--- START ---
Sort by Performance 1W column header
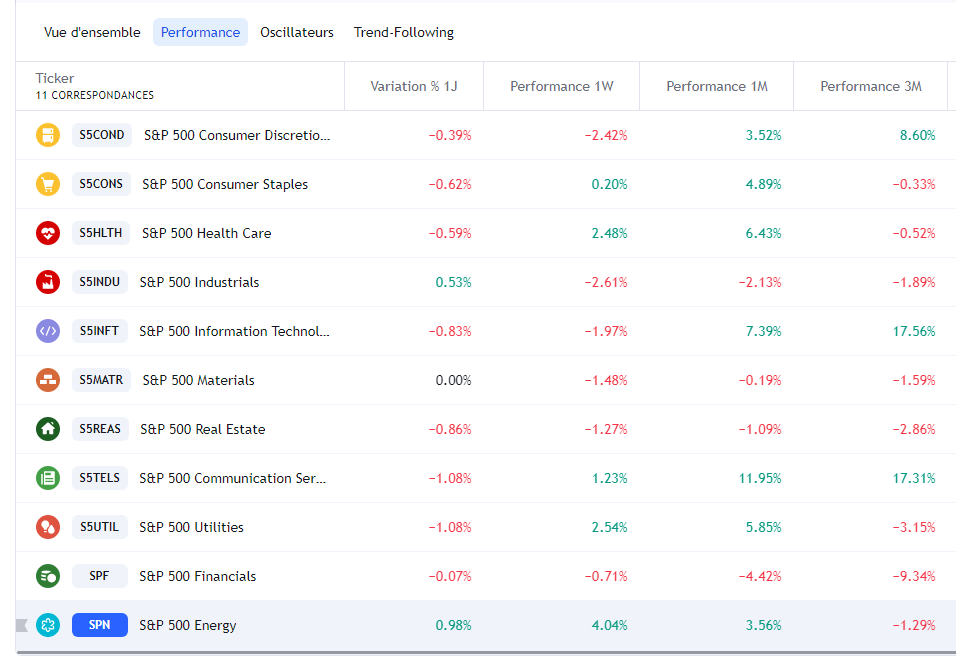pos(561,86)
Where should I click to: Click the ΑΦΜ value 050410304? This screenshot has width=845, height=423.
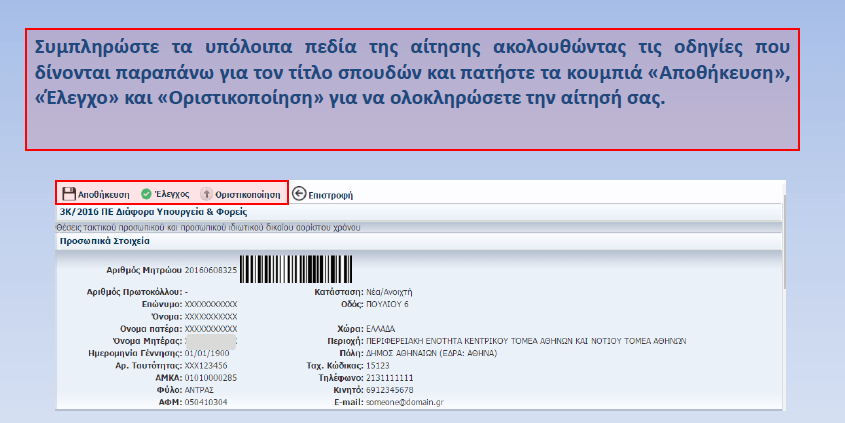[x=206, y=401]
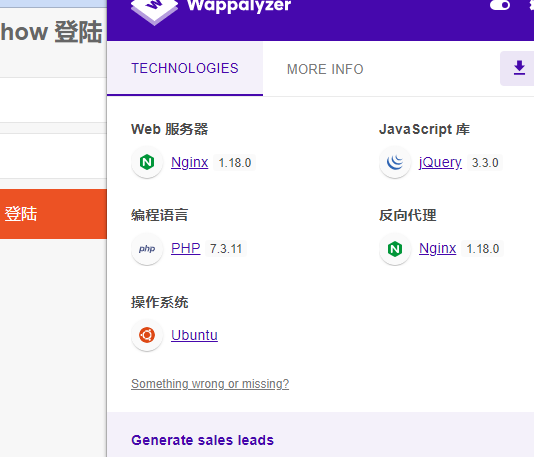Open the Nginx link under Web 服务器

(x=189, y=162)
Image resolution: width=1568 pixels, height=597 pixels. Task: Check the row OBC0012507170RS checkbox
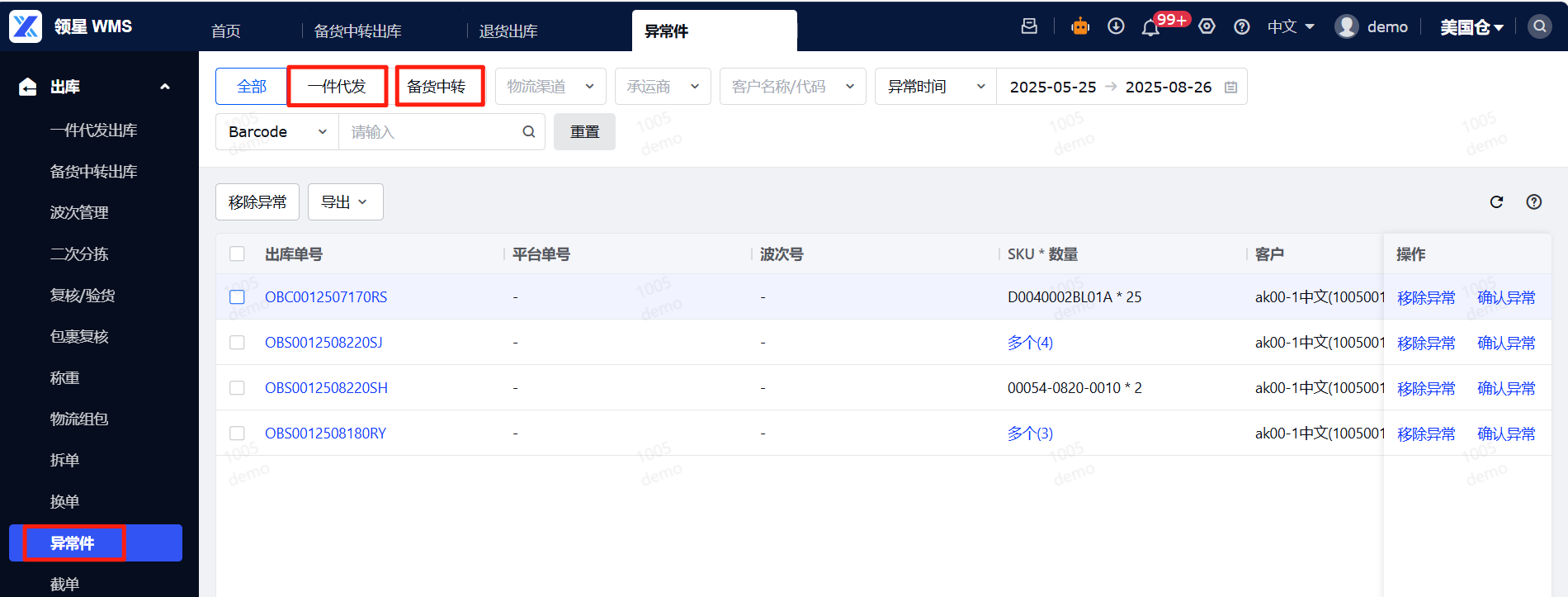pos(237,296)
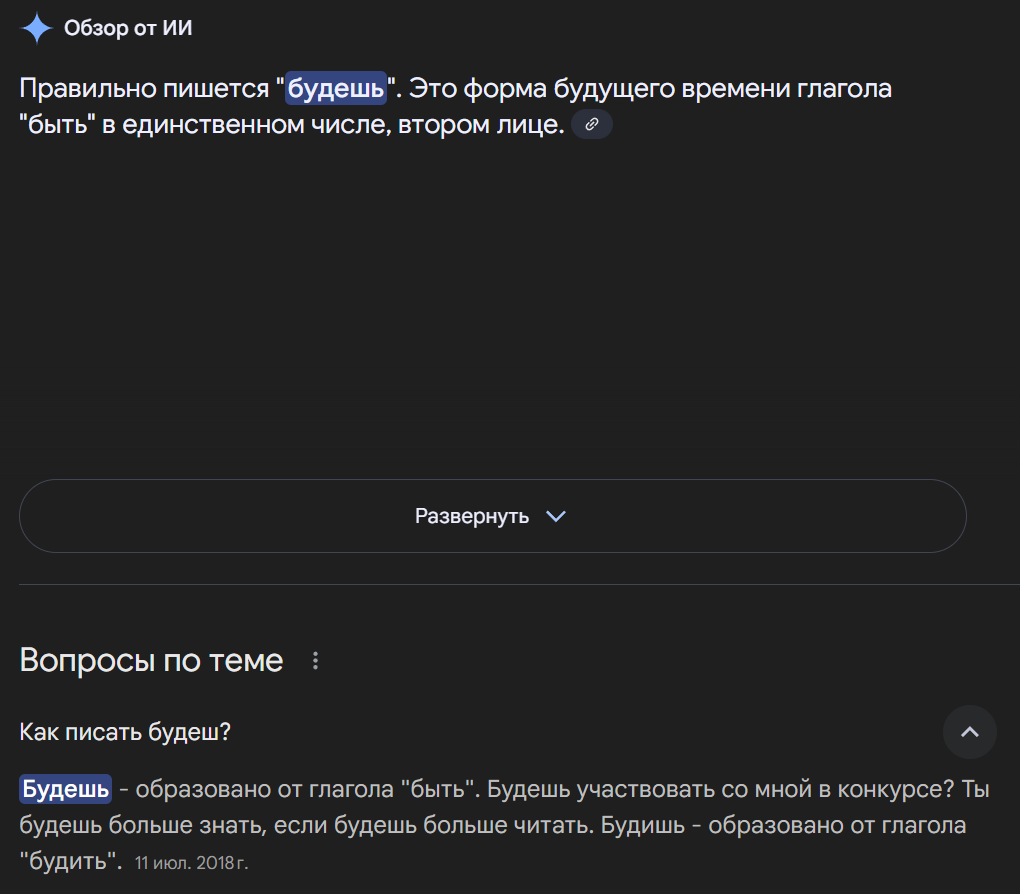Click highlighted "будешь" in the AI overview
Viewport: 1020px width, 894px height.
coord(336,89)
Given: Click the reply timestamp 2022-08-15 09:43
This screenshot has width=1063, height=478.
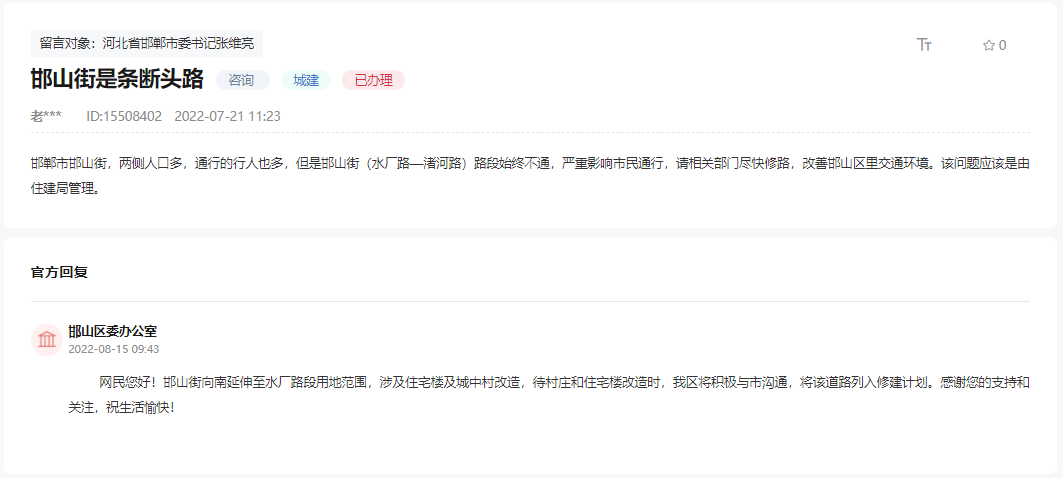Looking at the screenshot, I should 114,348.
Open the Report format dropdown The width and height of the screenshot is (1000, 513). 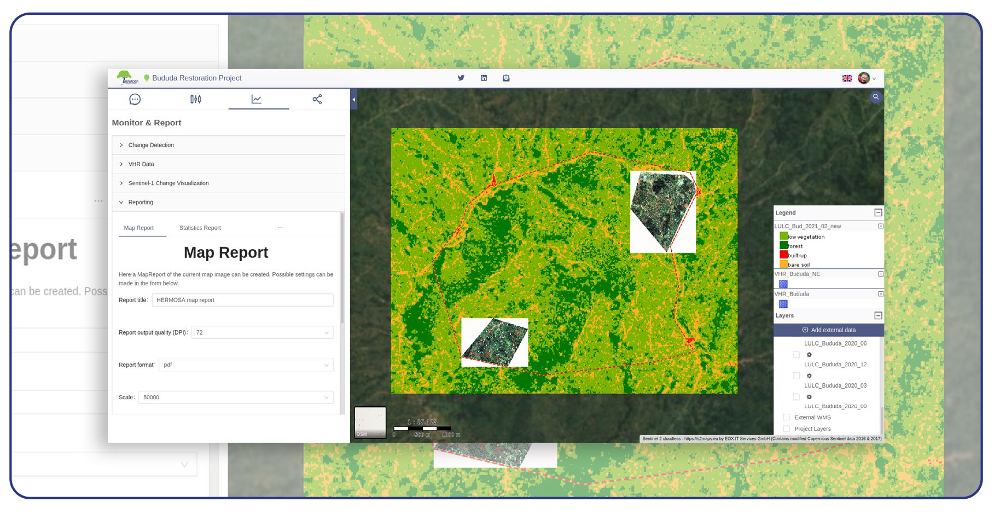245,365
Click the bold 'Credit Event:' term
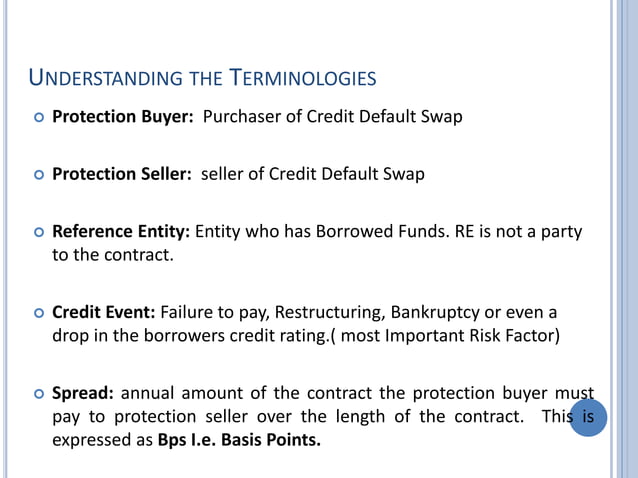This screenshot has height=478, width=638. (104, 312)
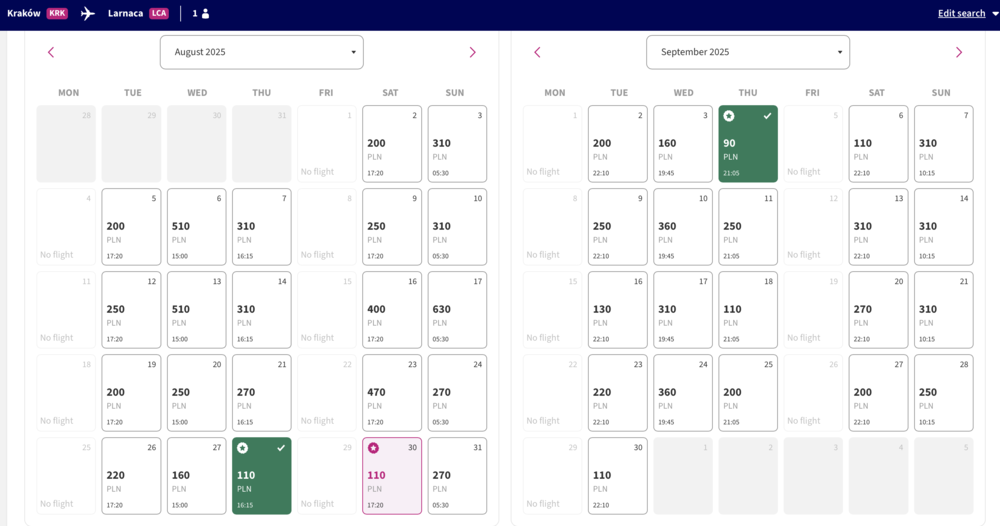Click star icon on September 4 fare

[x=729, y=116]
--- END ---
**Task to complete:** Please write out only the material above, exactly, from its first line through the line that contains "Given: Click the", and include no pictures.

**Output for this task:**
Sort by Performance 1W column header
pos(561,86)
Where should I click to: Click the ΑΦΜ value 050410304? This screenshot has width=845, height=423.
[x=206, y=401]
Open the Nginx link under Web 服务器

(x=189, y=162)
Image resolution: width=1568 pixels, height=597 pixels. Task: Check the row OBC0012507170RS checkbox
pos(237,296)
Click highlighted "будешь" in the AI overview
Viewport: 1020px width, 894px height.
coord(336,89)
Given: Click the reply timestamp 2022-08-15 09:43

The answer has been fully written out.